TAREA BREVE A: Transcriba el pasaje del ensayo sobre las necesidades humanas que comienza en las palabras "La formulación del" y concluye después de "de racionalidad económica.".
TAREA BREVE B: De acuerdo con el ensayo sobre las necesidades humanas, ¿por qué la crítica a la premisa de las necesidades infinitas no es únicamente teórica? Explíquelo en una a tres oraciones.

FRAGMENTO DEL DOCUMENTO:
· · · · · · ·

Este ensayo busca cuestionar el fundamento económico de la afirmación de que las necesidades humanas son infinitas. Sostendremos que se trata de una ficción normativa, funcional al modelo capitalista, que no resiste el contraste con los datos etnográficos ni con los marcos teóricos contemporáneos del desarrollo humano. Nos apoyaremos en el enfoque de las capacidades de Amartya Sen (1999), quien redefine el desarrollo no como crecimiento económico, sino como la expansión de las libertades sustantivas que permiten a las personas “ser y hacer lo que tienen razones para valorar”. Desde esta perspectiva, el objetivo no es satisfacer necesidades infinitas, sino crear condiciones para que las personas ejerzan agencia sobre sus vidas, partiendo del reconocimiento de la finitud material y del valor de la suficiencia.

Así, la crítica no es únicamente teórica. Aceptar la premisa de las necesidades infinitas ha tenido consecuencias políticas, ambientales y sociales de largo alcance: ha justificado la mercantilización de la vida, la depredación de la naturaleza y la instauración de una economía basada en la escasez artificial. Interrogar esta premisa desde la antropología es, en suma, un acto de desobediencia epistemológica, pero también una invitación a reconstruir el pensamiento económico desde la pluralidad de los mundos humanos.

II. ORIGEN Y SENTIDO DE LA PREMISA: UNA CONSTRUCCIÓN MODERNA

La formulación del problema económico como un conflicto entre recursos escasos y necesidades infinitas es el producto de un determinado momento histórico: el ascenso del pensamiento liberal en Europa, la consolidación del mercado como principio organizador de la vida social y la emergencia del individuo moderno como sujeto de cálculo. Lejos de ser una verdad atemporal sobre la condición humana, esta concepción se gestó en el tránsito del feudalismo al capitalismo, cuando las viejas formas de reciprocidad y comunidad fueron reemplazadas por relaciones mercantiles que exigían una nueva lógica de racionalidad económica.

La economía política clásica, desde Adam Smith hasta David Ricardo, heredó esta visión y la perfeccionó. Smith (1776), en La riqueza de las naciones, describía al ser humano como un sujeto naturalmente inclinado al intercambio y a la mejora continua de su condición. Aunque no hablaba explícitamente de necesidades infinitas, sí asentaba las bases para una visión de la economía centrada en el interés individual como motor del progreso social. Con Thomas Malthus, la relación entre población y recursos introdujo la idea de una escasez inevitable y fatalista: los recursos crecen en progresión aritmética, mientras que la población lo hace en progresión geométrica.

· · · · · · ·

DATOS ALMACENADOS:
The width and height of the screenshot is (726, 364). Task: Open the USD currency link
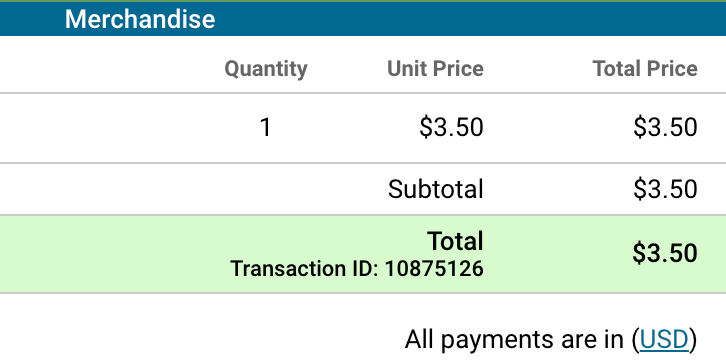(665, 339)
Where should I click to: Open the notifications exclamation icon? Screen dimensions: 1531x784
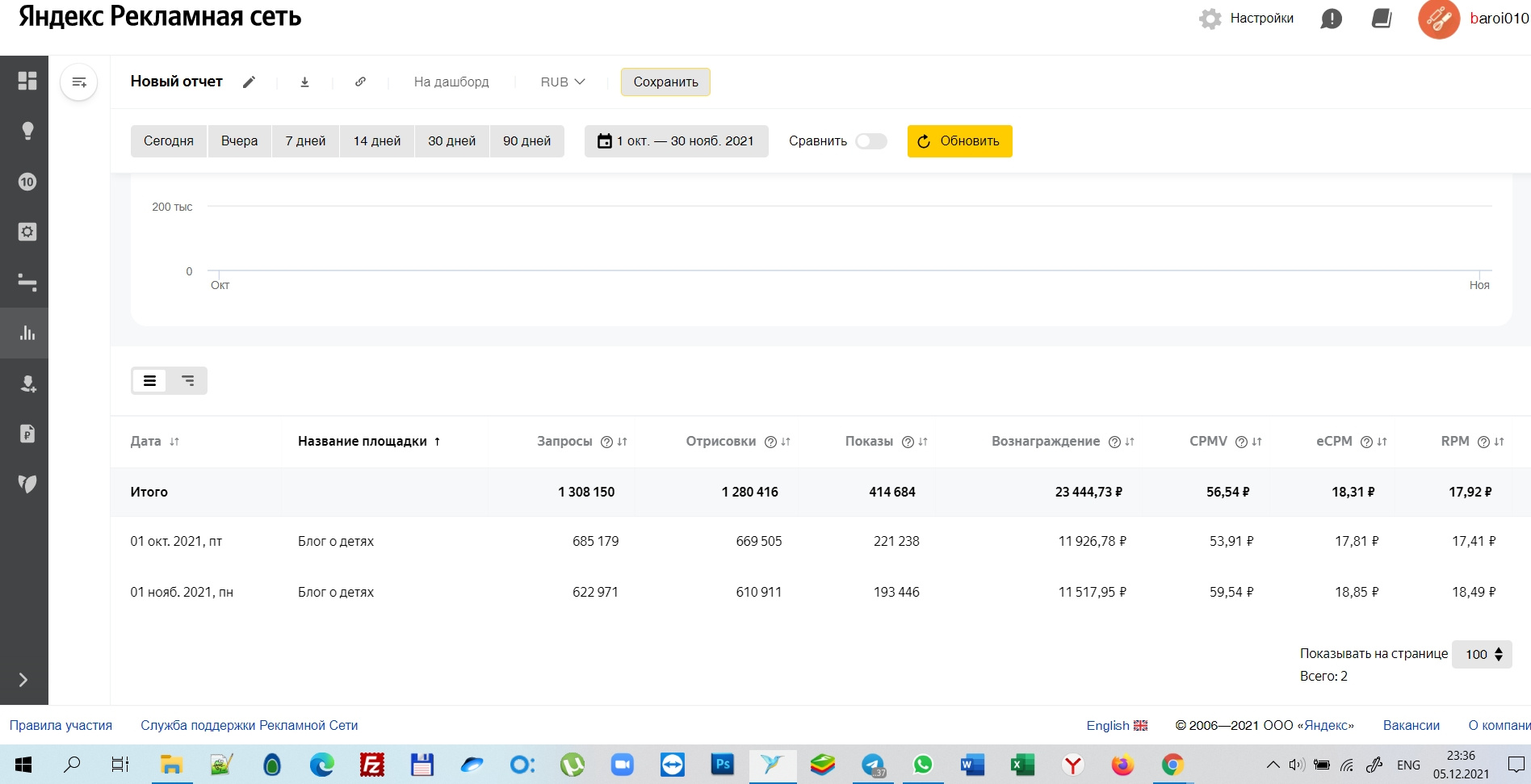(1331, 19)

· · · · · · ·

RESPUESTA ESPERADA A:
La formulación del problema económico como un conflicto entre recursos escasos y necesidades infinitas es el producto de un determinado momento histórico: el ascenso del pensamiento liberal en Europa, la consolidación del mercado como principio organizador de la vida social y la emergencia del individuo moderno como sujeto de cálculo. Lejos de ser una verdad atemporal sobre la condición humana, esta concepción se gestó en el tránsito del feudalismo al capitalismo, cuando las viejas formas de reciprocidad y comunidad fueron reemplazadas por relaciones mercantiles que exigían una nueva lógica de racionalidad económica.

RESPUESTA ESPERADA B: Porque aceptar esa premisa ha tenido consecuencias políticas, ambientales y sociales de largo alcance. Ha justificado la mercantilización de la vida, la depredación de la naturaleza y la instauración de una economía basada en la escasez artificial.